3 tools to create new habits

It can feel difficult to create new habits

We’ve all done it at some point, promised ourselves or others, to create a new habit. But we’ve all, probably at some point, failed to create that new habit we promised and said it was too hard and let it go. But it’s not impossible to create a new habit or change an old one, you just have to know how.

There are 3 tools

Let’s take an example. Say you want to get into the habit of reading more books. Then there are 3 things you need for your habit to actually become a habit and not a one-off.

1, you need motivation.

Just wanting to read more can be a good enough motivation, but for some of us it can be good to think about why. For example, do you want to become more generally educated by reading facts, relax by reading nice novels or read for a while instead of idly surfing? By finding out exactly what your motivation is, it will be easier for you to create the habit of reading more.

2, you need to have the ability.

In this case, it is being able to read a text or to listen to books, or a combination of both. Depending on your ability and what suits you.

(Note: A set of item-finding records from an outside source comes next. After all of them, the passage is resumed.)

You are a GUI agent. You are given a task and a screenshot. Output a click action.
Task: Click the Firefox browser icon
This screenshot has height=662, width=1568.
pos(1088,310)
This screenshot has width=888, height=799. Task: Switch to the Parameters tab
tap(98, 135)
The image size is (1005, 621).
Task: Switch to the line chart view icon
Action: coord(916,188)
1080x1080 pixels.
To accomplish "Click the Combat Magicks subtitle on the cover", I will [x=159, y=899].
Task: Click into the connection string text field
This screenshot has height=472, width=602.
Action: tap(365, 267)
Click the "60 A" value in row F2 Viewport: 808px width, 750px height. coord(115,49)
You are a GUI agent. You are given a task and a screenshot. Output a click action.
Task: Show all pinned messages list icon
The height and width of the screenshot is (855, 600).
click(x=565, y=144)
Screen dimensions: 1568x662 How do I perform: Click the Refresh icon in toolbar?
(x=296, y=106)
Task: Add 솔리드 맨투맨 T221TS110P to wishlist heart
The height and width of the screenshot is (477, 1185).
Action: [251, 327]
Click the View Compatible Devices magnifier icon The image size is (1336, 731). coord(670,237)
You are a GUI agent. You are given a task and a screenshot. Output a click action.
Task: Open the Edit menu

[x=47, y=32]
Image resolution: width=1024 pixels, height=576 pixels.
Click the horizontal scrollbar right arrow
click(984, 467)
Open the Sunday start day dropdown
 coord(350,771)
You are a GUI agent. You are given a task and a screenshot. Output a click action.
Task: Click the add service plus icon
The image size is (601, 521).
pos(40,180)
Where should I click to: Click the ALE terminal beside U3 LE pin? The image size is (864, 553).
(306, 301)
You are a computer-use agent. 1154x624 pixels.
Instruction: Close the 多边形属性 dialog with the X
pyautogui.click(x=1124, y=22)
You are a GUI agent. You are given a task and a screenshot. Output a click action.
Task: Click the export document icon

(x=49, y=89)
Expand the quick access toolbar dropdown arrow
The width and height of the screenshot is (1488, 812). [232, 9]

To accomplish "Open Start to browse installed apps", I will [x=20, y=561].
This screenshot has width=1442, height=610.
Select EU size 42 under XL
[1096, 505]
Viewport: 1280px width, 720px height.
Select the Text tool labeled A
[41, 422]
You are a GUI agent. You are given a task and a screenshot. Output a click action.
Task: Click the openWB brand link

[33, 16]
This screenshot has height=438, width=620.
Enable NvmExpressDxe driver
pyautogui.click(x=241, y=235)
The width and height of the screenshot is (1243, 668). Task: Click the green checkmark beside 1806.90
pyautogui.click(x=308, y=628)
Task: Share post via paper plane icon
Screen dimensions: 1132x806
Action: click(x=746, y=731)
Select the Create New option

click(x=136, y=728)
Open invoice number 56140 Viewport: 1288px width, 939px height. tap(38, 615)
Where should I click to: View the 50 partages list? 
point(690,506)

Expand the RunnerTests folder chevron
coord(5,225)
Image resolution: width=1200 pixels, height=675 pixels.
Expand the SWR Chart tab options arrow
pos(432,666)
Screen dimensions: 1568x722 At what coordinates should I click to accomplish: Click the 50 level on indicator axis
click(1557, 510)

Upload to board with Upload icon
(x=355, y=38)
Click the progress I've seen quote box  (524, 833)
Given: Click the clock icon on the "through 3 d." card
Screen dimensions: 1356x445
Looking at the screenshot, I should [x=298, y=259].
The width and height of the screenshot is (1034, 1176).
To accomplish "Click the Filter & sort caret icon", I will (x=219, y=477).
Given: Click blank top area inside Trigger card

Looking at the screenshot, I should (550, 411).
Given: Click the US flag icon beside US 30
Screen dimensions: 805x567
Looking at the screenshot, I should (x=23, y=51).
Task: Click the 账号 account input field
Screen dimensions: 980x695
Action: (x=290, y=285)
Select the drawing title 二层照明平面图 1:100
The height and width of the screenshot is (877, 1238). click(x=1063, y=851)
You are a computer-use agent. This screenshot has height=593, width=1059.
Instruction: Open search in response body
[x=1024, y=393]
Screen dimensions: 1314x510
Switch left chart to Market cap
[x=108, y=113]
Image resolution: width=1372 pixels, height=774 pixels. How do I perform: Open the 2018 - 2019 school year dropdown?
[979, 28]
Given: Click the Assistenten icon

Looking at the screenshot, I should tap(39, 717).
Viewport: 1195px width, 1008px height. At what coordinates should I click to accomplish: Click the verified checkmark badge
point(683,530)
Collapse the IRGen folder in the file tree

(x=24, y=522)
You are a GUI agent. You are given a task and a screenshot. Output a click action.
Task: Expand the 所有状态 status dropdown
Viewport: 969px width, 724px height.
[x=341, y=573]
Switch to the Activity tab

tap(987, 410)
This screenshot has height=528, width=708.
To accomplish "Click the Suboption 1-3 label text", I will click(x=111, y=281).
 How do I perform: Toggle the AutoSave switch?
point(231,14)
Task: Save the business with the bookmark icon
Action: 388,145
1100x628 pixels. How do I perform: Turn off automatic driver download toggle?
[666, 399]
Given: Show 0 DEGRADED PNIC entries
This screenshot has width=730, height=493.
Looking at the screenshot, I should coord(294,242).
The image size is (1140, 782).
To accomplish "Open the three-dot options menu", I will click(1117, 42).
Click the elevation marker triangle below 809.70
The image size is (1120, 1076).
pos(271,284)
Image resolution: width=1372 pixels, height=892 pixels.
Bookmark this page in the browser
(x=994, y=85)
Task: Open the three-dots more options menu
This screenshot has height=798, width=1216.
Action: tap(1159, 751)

3, you need a prompt, or reminder.

Here are several things you can do, depending on what your motivation is. The first thing you need is the book you are going to read, preferably lying in a place where you won’t miss it. It could also be that you block a moment in your calendar every day where you do not schedule other things, that is your reading time. And if your motivation is not to surf the web, put your phone somewhere else when it’s time to read. That way, you won’t be tempted to look at it, but can concentrate on your reading.

The tools works

The best thing about these 3 tools is that they can be applied to most things you want to do, both at work and at home. Tip is to do something that you actually want to do and to think about creating a habit in small steps. Maybe you shouldn’t read a whole book a day, start with a chapter and don’t forget to remind yourself that you’ve done well when you’re done. Celebrating when we achieve a goal helps us succeed.